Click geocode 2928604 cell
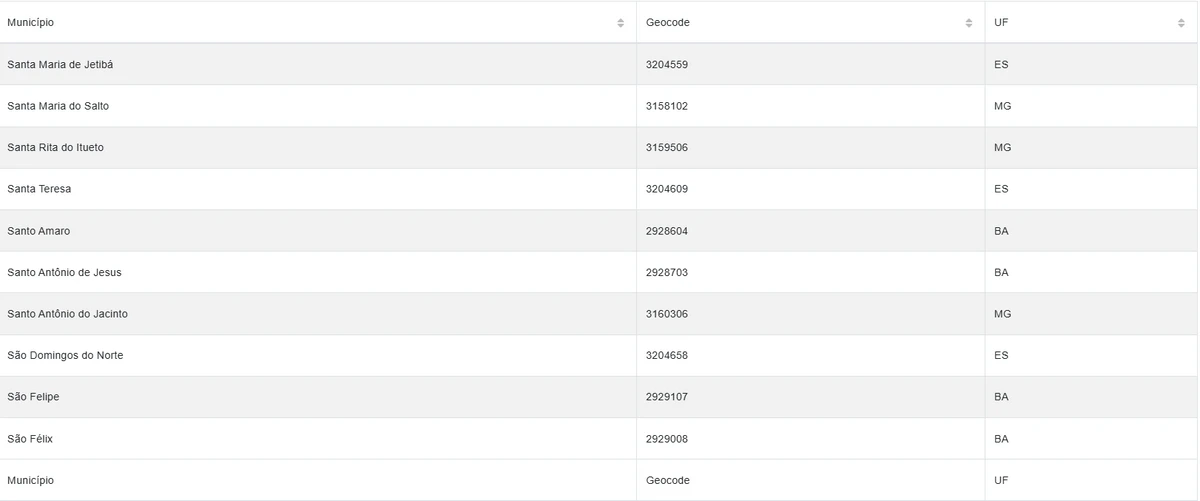 [667, 231]
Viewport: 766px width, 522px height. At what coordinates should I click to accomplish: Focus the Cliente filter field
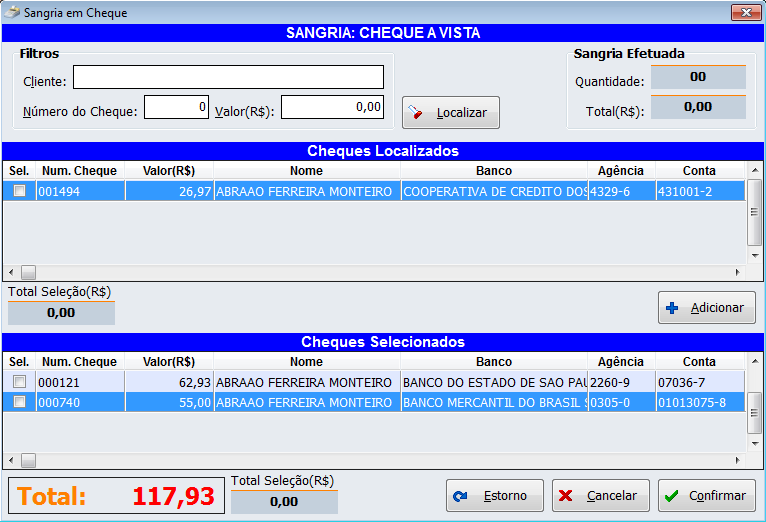228,78
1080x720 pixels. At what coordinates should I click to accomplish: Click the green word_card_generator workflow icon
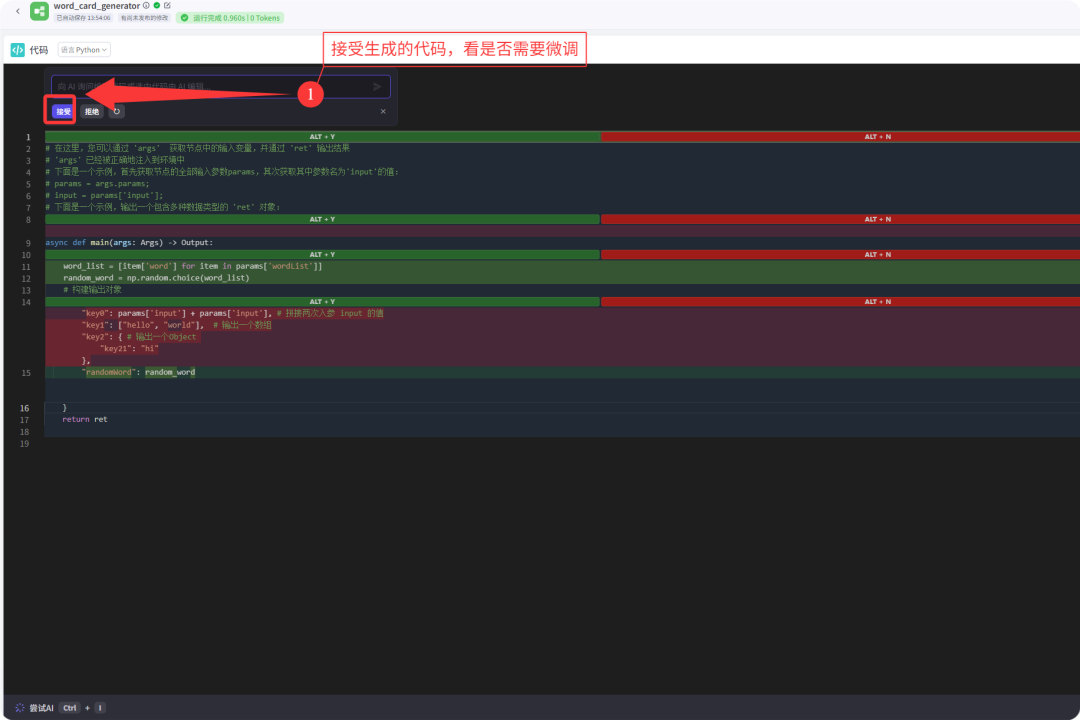point(39,11)
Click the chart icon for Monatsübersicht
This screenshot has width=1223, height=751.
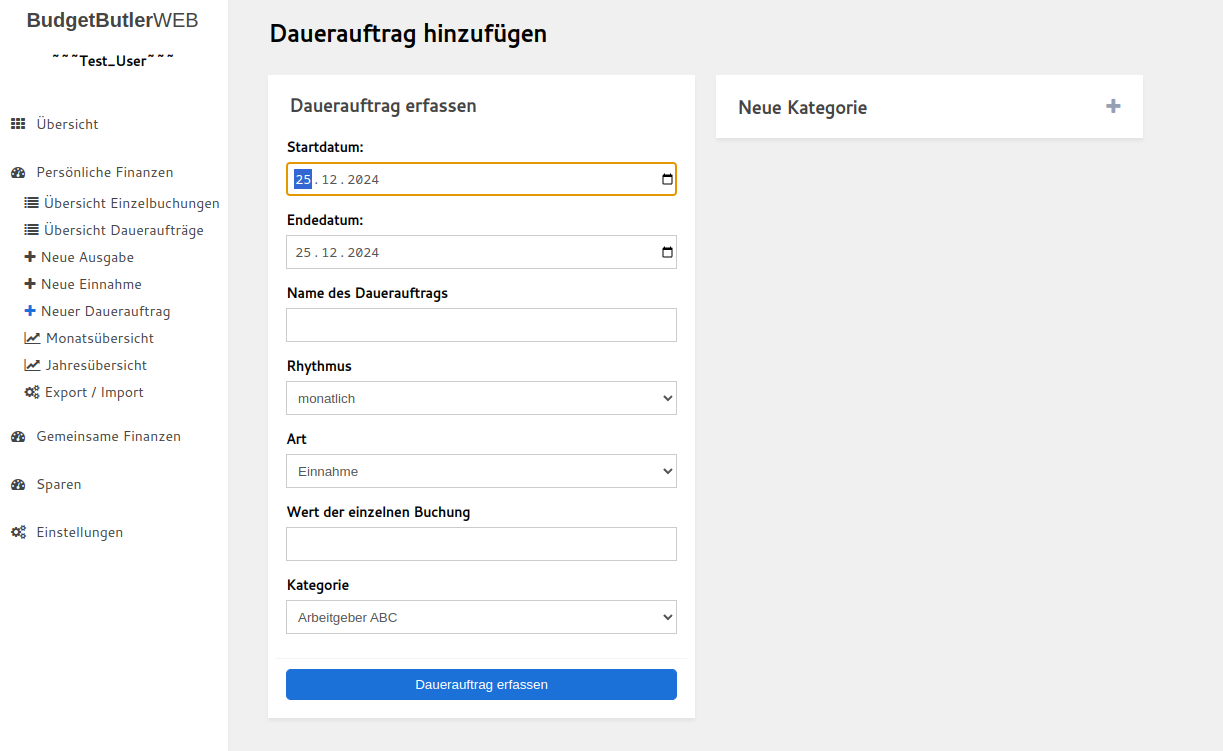point(30,337)
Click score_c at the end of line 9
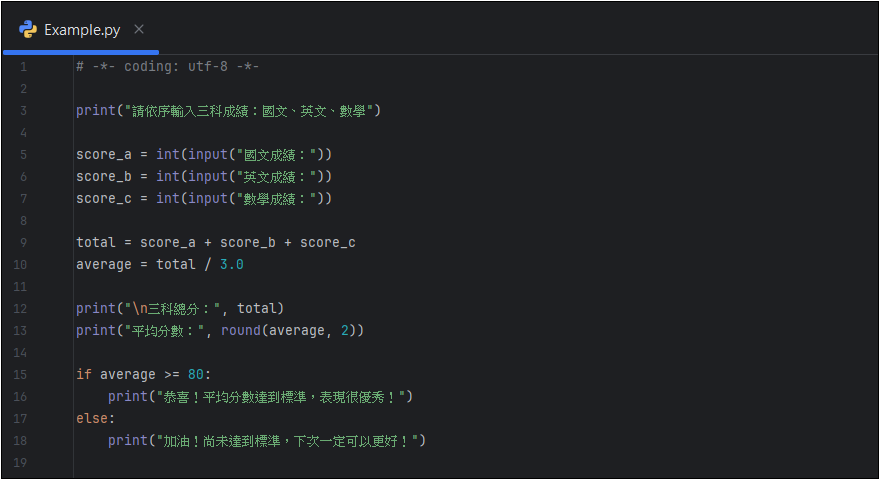880x480 pixels. pyautogui.click(x=327, y=243)
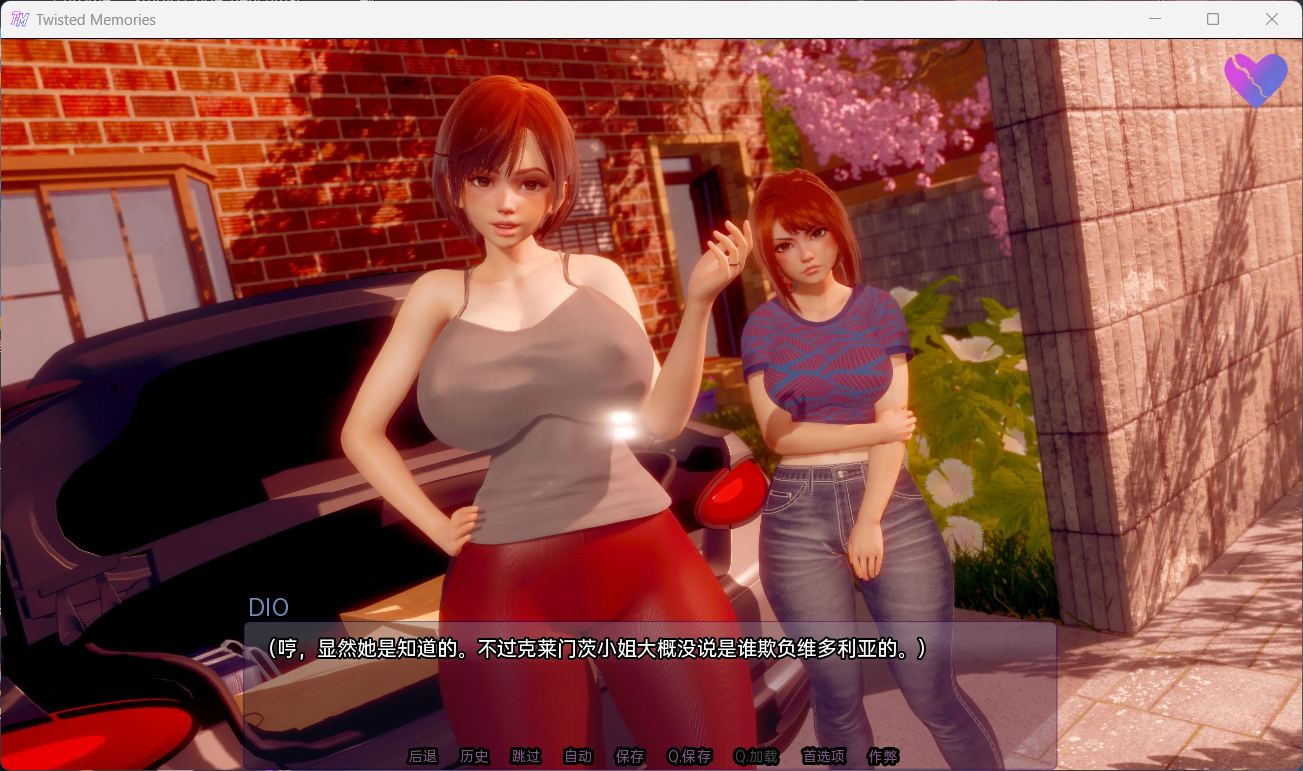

##########

## YOUR ASSIGNMENT
Each record above must be retyped exactly as given, with the images excluded.

## RESPONSE FOR THIS EXERCISE
Click geocode 2928604 cell
 [667, 231]
Viewport: 766px width, 522px height. At what coordinates should I click to accomplish: Focus the Cliente filter field
228,78
1080x720 pixels. At what coordinates should I click to accomplish: Click the green word_card_generator workflow icon
point(39,11)
Click the chart icon for Monatsübersicht
This screenshot has width=1223, height=751.
point(30,337)
Click score_c at the end of line 9
880x480 pixels. pyautogui.click(x=327, y=243)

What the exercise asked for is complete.